Somewhere below are a line with "Privacy Policy (464, 2172)" and a later line with "Versandpolitik (111, 2444)". Output exactly those lines and all lines between them.

**Saved entries**
· · · ·
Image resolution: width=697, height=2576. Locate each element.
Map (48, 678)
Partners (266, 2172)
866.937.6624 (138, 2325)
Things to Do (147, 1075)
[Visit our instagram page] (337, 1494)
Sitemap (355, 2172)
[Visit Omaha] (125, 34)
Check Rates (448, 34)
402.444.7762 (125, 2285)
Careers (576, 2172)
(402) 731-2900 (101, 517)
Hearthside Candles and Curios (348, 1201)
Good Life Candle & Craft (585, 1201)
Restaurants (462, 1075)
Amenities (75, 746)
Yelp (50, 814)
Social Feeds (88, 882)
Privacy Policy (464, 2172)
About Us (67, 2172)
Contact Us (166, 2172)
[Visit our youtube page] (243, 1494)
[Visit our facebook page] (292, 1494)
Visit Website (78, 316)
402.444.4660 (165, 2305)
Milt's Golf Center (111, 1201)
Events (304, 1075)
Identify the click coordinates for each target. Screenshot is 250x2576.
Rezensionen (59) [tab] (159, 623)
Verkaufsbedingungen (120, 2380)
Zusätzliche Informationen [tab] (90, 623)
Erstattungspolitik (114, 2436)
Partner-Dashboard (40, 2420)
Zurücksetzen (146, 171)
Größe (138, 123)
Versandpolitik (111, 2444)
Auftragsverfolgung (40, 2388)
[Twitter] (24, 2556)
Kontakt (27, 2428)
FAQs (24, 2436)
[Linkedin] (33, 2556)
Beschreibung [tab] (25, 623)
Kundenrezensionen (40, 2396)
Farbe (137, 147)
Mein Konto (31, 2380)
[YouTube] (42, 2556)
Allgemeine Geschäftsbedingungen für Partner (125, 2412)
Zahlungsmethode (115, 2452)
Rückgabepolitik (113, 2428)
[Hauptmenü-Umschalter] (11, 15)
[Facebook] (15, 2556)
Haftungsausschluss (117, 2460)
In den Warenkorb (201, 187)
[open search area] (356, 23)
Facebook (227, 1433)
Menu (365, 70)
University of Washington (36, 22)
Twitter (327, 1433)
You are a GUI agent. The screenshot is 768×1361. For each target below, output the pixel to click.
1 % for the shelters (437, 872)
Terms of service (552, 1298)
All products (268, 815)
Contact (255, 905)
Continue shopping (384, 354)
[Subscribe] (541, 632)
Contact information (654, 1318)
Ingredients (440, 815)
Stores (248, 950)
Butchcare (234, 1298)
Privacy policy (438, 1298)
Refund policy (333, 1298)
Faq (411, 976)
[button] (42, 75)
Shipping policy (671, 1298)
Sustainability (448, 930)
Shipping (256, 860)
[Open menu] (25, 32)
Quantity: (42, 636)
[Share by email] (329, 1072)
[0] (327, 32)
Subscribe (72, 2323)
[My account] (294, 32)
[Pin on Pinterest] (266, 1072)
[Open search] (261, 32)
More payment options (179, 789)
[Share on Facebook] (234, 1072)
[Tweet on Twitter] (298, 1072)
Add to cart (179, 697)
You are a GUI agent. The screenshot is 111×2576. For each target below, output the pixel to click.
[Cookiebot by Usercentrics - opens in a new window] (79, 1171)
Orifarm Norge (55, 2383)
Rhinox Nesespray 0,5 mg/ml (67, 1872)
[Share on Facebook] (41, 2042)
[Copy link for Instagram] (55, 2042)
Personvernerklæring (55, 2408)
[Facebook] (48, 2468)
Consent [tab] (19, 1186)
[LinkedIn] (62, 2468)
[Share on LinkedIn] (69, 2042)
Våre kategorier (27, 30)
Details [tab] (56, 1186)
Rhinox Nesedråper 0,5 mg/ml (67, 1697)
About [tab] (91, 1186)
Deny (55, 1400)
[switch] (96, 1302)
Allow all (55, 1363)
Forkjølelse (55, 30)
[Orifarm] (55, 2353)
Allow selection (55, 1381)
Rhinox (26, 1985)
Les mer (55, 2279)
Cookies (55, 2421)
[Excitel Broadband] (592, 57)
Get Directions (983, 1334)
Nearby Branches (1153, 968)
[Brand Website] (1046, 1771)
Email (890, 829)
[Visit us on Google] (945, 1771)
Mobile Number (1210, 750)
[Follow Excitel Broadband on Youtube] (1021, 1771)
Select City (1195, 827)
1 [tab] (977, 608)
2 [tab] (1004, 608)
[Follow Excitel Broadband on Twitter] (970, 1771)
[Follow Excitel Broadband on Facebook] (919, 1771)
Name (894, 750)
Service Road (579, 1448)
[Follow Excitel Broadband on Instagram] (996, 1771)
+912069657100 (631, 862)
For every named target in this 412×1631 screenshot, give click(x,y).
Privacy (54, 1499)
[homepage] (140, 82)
· · · ·
**WRITTEN RESPONSE**
Privacy Policy (464, 2172)
About Us (67, 2172)
Contact Us (166, 2172)
[Visit our youtube page] (243, 1494)
[Visit our facebook page] (292, 1494)
Visit Website (78, 316)
402.444.4660 (165, 2305)
Milt's Golf Center (111, 1201)
Events (304, 1075)
Identify the click coordinates for each target. Screenshot is 250x2576.
Rezensionen (59) [tab] (159, 623)
Verkaufsbedingungen (120, 2380)
Zusätzliche Informationen [tab] (90, 623)
Erstattungspolitik (114, 2436)
Partner-Dashboard (40, 2420)
Zurücksetzen (146, 171)
Größe (138, 123)
Versandpolitik (111, 2444)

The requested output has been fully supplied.